**What the exercise asks**
Repeat precisely the line in which "Open the USDT borrow currency selector" occurs and all lines that follow it in the entries below. Pictures must be omitted.

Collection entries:

▬▬▬▬▬▬▬▬▬▬

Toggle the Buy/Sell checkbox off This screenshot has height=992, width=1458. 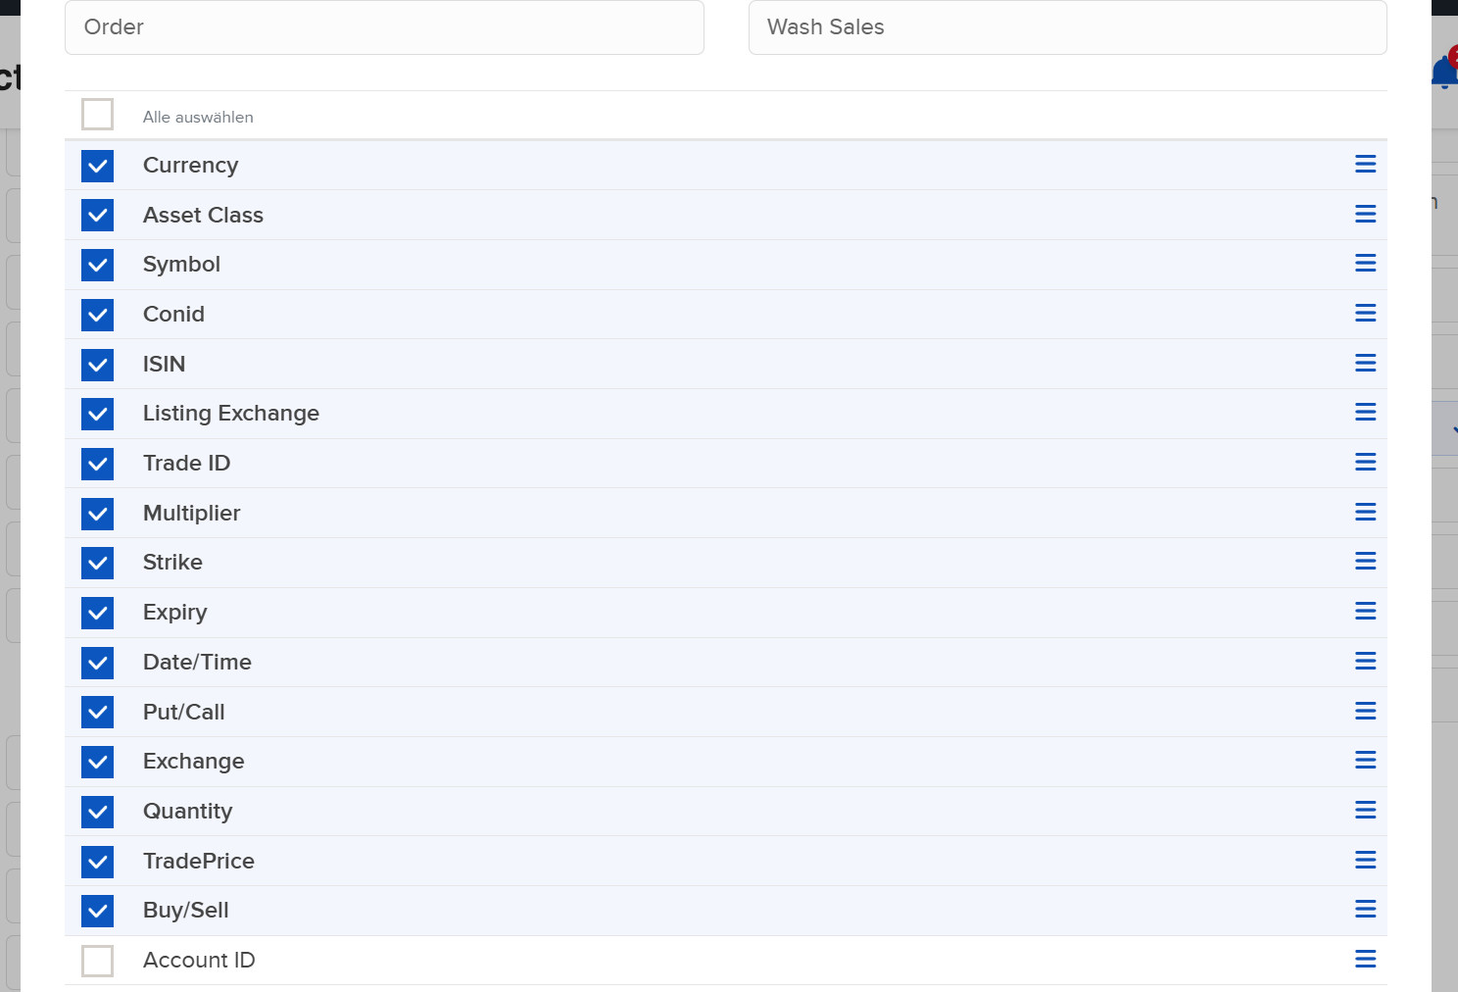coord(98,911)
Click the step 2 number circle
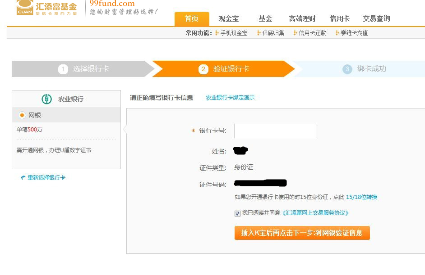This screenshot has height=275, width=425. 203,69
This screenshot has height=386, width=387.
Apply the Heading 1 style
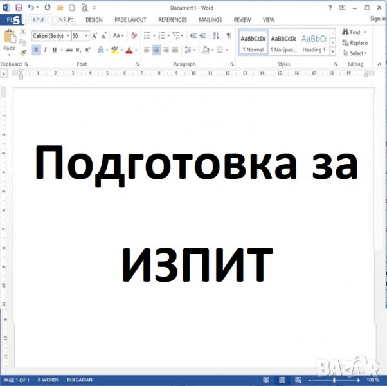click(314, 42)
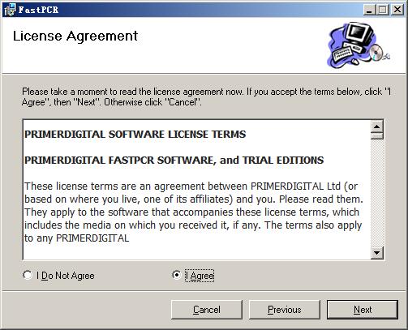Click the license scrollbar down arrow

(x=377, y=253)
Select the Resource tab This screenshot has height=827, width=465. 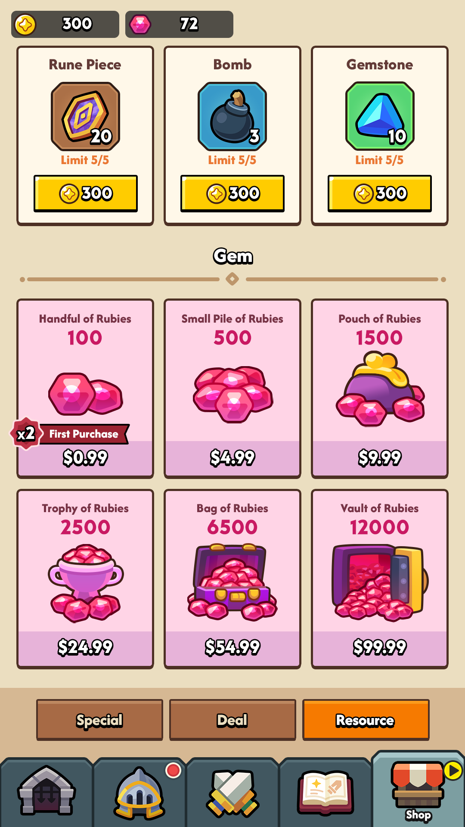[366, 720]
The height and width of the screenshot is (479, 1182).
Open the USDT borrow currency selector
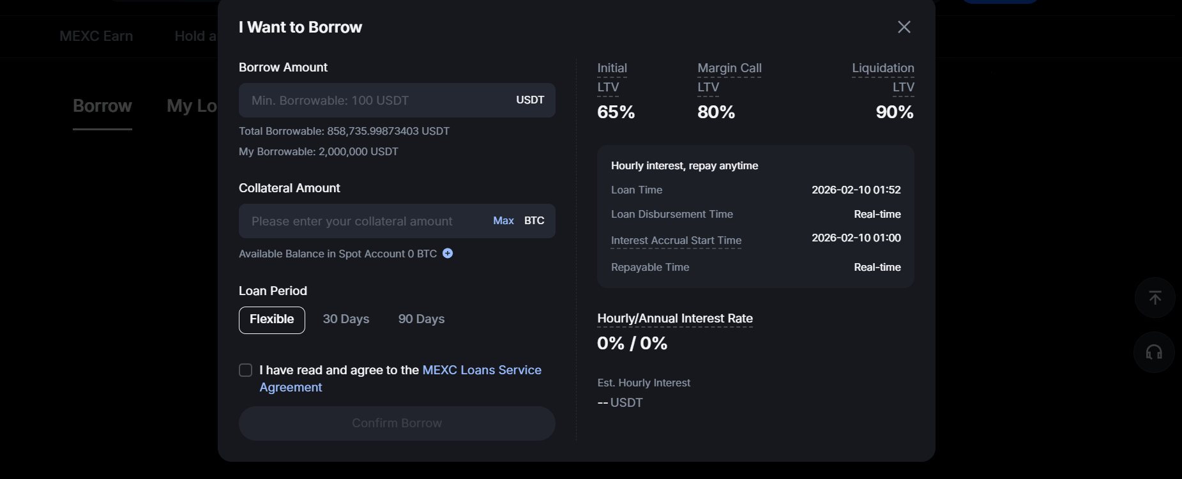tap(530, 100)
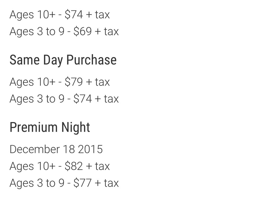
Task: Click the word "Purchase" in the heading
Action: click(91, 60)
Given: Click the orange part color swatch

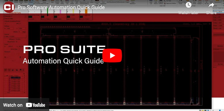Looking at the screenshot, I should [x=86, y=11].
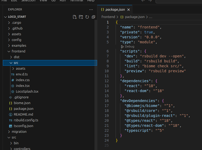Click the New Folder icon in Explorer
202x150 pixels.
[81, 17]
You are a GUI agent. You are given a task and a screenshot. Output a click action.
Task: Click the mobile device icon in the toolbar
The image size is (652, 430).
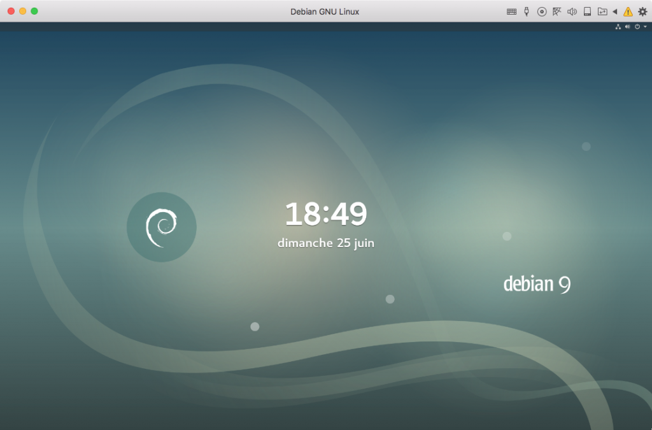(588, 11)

▬▬▬▬▬▬▬▬▬▬

**Expected answer**
Open the USDT borrow currency selector
tap(530, 100)
Task: Click the word "Purchase" in the heading
Action: click(91, 60)
Given: Click the orange part color swatch

Looking at the screenshot, I should [x=86, y=11].
Click the New Folder icon in Explorer
202x150 pixels.
[81, 17]
You are a GUI agent. You are given a task and a screenshot. Output a click action.
Task: Click the mobile device icon in the toolbar
The image size is (652, 430).
(588, 11)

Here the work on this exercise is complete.